Die SHK-Branche fordert eine Wahlfreiheit bei der Heizungswahl.

Richtig. Die Wärmeplanung darf nicht zur Monopolisierung durch kommunale Eigenbetriebe führen. Man muss als Eigentümer immer die Wahlhaben dürfen, welche Heizung man einbaut – solange sie die Anforderungen an das GEG erfüllt. Egal, ob vielleicht irgendwann eine Fernwärmeleitung oder ein Gasnetz an meiner Haustüre vorbeiführt.

Das Thema Gasnetz ist auch nicht einfach. Was erwarten Sie hier von der Politik?

Wir brauchen dringend Klarheit. Viele Kunden fragen: Was passiert mit meinem Gasanschluss, wenn ich auf eine Wärmepumpe umsteige? Wird das Netz stillgelegt, wer trägt die Kosten? Ohne einen verbindlichen Rechtsrahmen bleibt Unsicherheit. Das Land muss frühzeitig eine Strategie vorlegen – auch im Zusammenspiel mit Biogas und Wasserstoff. Nur so können Betriebe seriös beraten und Eigentümer fundierte Entscheidungen treffen.

Neben der Energiepolitik spielt auch die Wirtschaftspolitik eine große Rolle. Was sind aus Ihrer Sicht die dringendsten Punkte?

Ganz klar: mittelstandsgerechte Vergabepraxis und weniger Bürokratie. Öffentliche Aufträge müssen wieder stärker losweise vergeben werden, damit auch kleinere und mittlere Betriebe eine Chance haben. Außerdem brauchen wir den Erhalt des Handwerkerbonus. Die steuerliche Absetzbarkeit von Handwerkerleistungen ist ein wirksames Mittel gegen Schwarzarbeit und stärkt gleichzeitig die regionale Wirtschaft. Wer hier kürzt, spart am falschen Ende.

Zum Abschluss: Was wünschen Sie sich von der Landespolitik im Hinblick auf die Landtagswahl 2026?
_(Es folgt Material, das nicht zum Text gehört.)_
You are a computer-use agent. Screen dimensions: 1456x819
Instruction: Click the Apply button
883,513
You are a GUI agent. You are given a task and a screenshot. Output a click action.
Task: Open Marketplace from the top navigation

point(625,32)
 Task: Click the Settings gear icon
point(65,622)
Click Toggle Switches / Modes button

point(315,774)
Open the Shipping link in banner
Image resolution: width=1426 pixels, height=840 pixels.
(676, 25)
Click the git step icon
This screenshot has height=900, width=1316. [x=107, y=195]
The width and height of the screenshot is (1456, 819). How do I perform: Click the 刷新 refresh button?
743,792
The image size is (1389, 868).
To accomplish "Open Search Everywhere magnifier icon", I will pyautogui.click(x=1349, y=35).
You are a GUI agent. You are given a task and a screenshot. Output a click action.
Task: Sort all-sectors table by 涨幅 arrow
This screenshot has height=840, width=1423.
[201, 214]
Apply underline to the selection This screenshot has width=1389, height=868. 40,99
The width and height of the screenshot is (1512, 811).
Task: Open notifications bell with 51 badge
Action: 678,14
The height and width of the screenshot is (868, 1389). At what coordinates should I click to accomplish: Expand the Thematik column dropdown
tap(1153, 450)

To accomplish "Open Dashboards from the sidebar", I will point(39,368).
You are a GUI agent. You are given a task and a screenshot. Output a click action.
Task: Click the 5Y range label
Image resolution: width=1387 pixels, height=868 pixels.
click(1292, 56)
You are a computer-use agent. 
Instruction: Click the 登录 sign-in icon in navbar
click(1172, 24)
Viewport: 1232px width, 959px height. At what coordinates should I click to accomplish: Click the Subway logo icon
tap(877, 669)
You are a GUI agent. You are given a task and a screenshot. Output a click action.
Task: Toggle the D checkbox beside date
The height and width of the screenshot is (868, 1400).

Ich wünsche mir eine Politik, die zuhört und das Handwerk als Partner begreift. Die Wärmewende, der Klimaschutz, die Energiewende – all das funktioniert nur mit dem SHK-Handwerk. Wir stehen bereit, wir haben das Know-how und den Willen. Was wir brauchen, sind verlässliche Regeln, faire Wettbewerbsbedingungen und eine ehrliche Kommunikation gegenüber den Menschen. Dann können wir gemeinsam viel erreichen – für das Klima, für die Betriebe, für die Region und für die Kunden.

Rainer Häfele
ist Inhaber des gleichnamigen SHK-Betriebs in Göppingen, Obermeister der SHK-Innung Göppingen und im Vorstand des Landes-Fachverbands aktiv.